Page 20 of Monsters' Manor

The next fifteen minutes pass uneventfully as I get everything squared away for the evening. When I’m finished up, I lock the booth behind me and find Silas waiting in a shadow just outside the door.

He’s been quiet as he waits, and when he sees me walking toward him he moves immediately, a tendril of darkness reaching out to stroke my shoulder.

“Ready,” I say with a smile. “And I’ve been staying in one of the cottages down the hill, so it’s not too far to walk.”

Silas nods, and we head off into the night. Still, as we go his darkness seems unsettled, swirling and agitated, like it’s picking up on his own turbulent mood.

“Out with it,” I say with a dramatic, long-suffering sigh. “Whatever you’re still worried about.”

He cuts me a look, then shakes his head. “I’m not… worried. Just sorry. I should have thought before I did what I did back there.”

“And whatwasthat?” I ask, no hint of accusation in my voice. “You can share your shadows?”

He’s silent for a few moments before he answers. “It’s something my magick allows me to do. Form bonds and create an energy flow of sorts. A way to pass power to another being.”

“Is that how you travel so easily between one place and another? Energy flows, and all that?”

“Yes, that’s right. Though, my abilities would be stronger if I were tethered to an anchor and—”

His words cut off abruptly, and he makes a low, disgruntled noise in the back of his throat, like he just thought better of whatever it is he was about to say.

It’s clear he’s not going to elaborate, and I almost don’t push him on it.

As we continue down the hill and through the woods toward the cottages, the night presses in close between us. It might be better to bite my tongue, to not ask for answers that will pull me deeper into him, to this place, to the magick I’m still not sure I want any part of. But when one of his shadows whispers against the back of my hand, sparking a bit of that same dark power we shared earlier, I decide to throw those reservations to the wind.

“An anchor?” I ask. “You mentioned it the other night, but didn’t explain what it is.”

Silas nods slowly and takes a deep breath. “My kind craves connection more than anything. It’s intrinsic to our nature. An anchor is a strong attachment we form that tethers us to the world. And with that tether comes a symbiosis of sorts, a channel of connection that ties a shade to their anchor in a very deep and profound way.”

“And it would make you more powerful? In what way?”

“That I don’t know. It depends on the nature of the connection, and on the magick of the shade and anchor themselves.”

I hum low in my throat, considering that. “Well, that sounds a hell of a lot cooler than my magick. All I can do is move stuff and set things on fire.”

“Really? Telekinesis and fire-wielding are no meager gifts, Rose.”

The way he says it, with a note of quiet awe in his voice, makes my throat tighten unexpectedly. I cough away the sensation.

“Yeah, I mean, they would be. If I had any kind of control over them.”

It’s more than I meant to say, and I fight a flinch as Silas looks sharply over at me.

“Is that why Odelia wants you to work with Ren?”

“It is,” I admit, deciding I owe him some honesty in exchange for what he’s given me. “And why I agreed to it.”

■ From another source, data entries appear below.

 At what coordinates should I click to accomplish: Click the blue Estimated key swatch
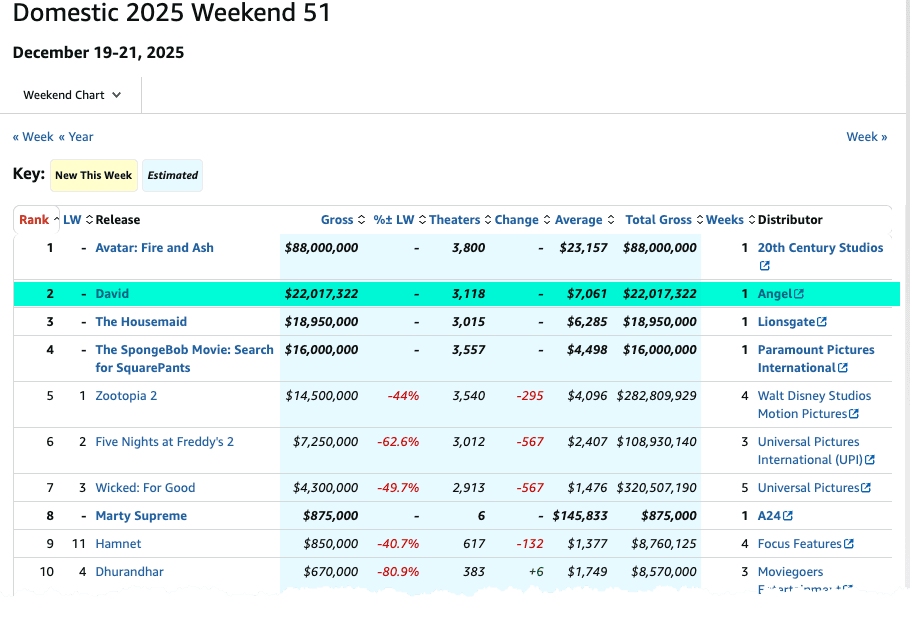click(x=172, y=175)
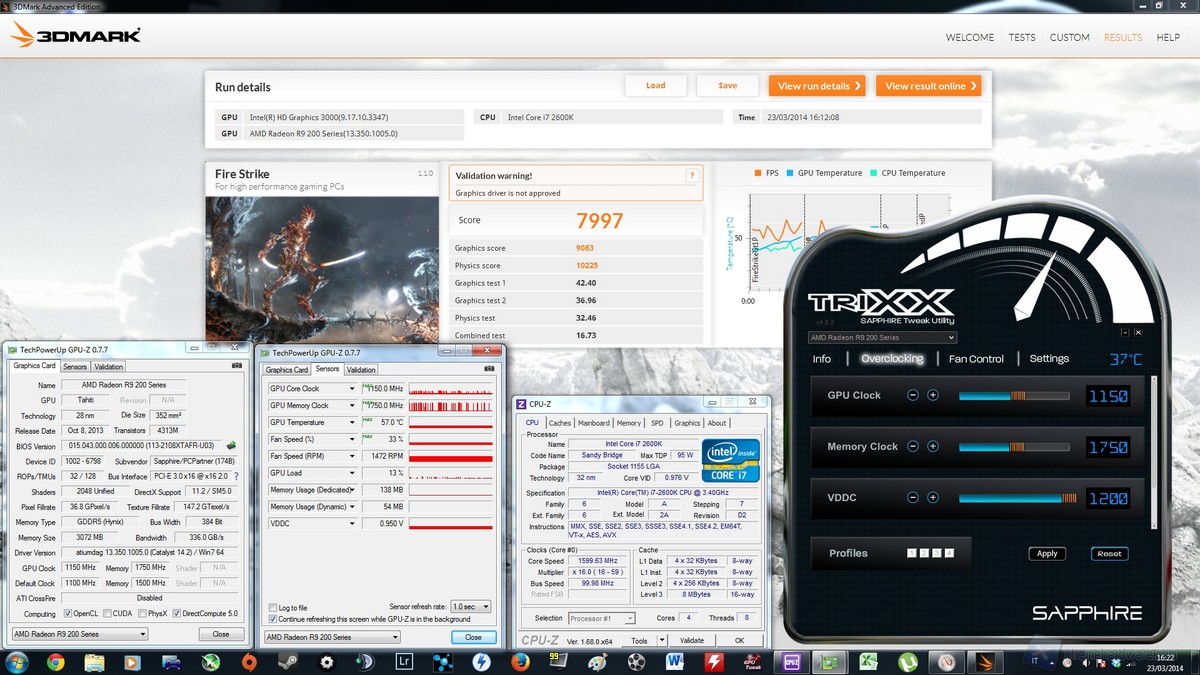Viewport: 1200px width, 675px height.
Task: Click the Memory Clock slider bar in TriXX
Action: [1013, 447]
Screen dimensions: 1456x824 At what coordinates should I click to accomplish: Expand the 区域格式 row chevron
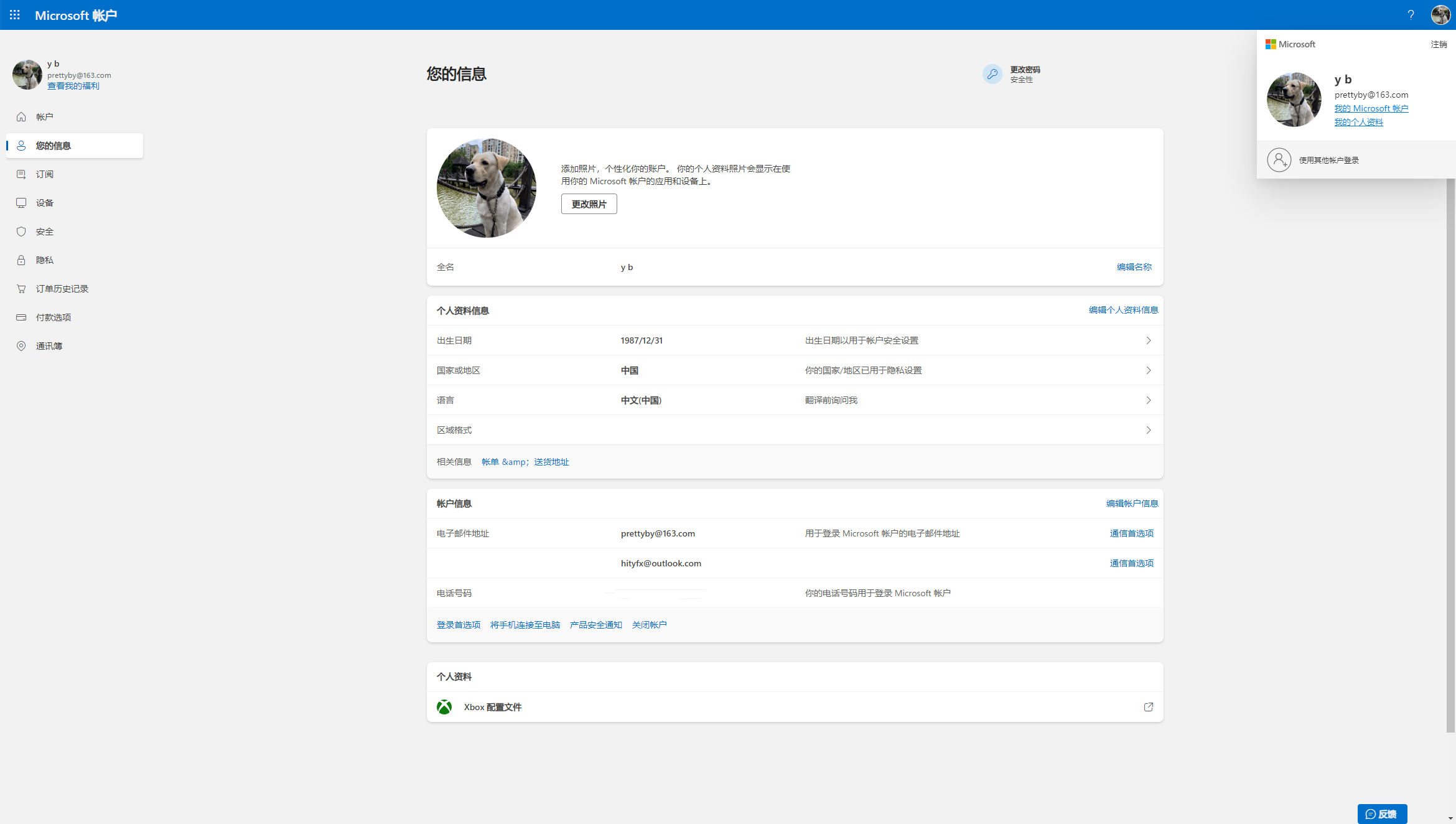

As we approach my cottage, I tell him. About what happened in the market with Renwick. About my conversation with Odelia. I keep some parts to myself—all the gnarliest bits about my family and my background—but by the time I’ve finished we’re standing on my little front porch, just beneath the flickering light next to the door I’ve been meaning to fix.

“So you’re working with Ren now,” Silas murmurs.

“I am.” I try to read his reaction and come up short.

Silas’s expression is inscrutable as he peers down at me. When his shadowed hand reaches out for mine, I instinctively try to close my own around it. All I manage to do is sink through him, and as we both stare down at where his darkness meets my skin, he lets out a short huff of breath.

“Does it bother you?” I ask before I can think better of it, voice barely above a whisper. “Not being able to… touch?”

“If you’d asked me a month ago, I would have said no,” he says wryly, every bit as quiet as I am.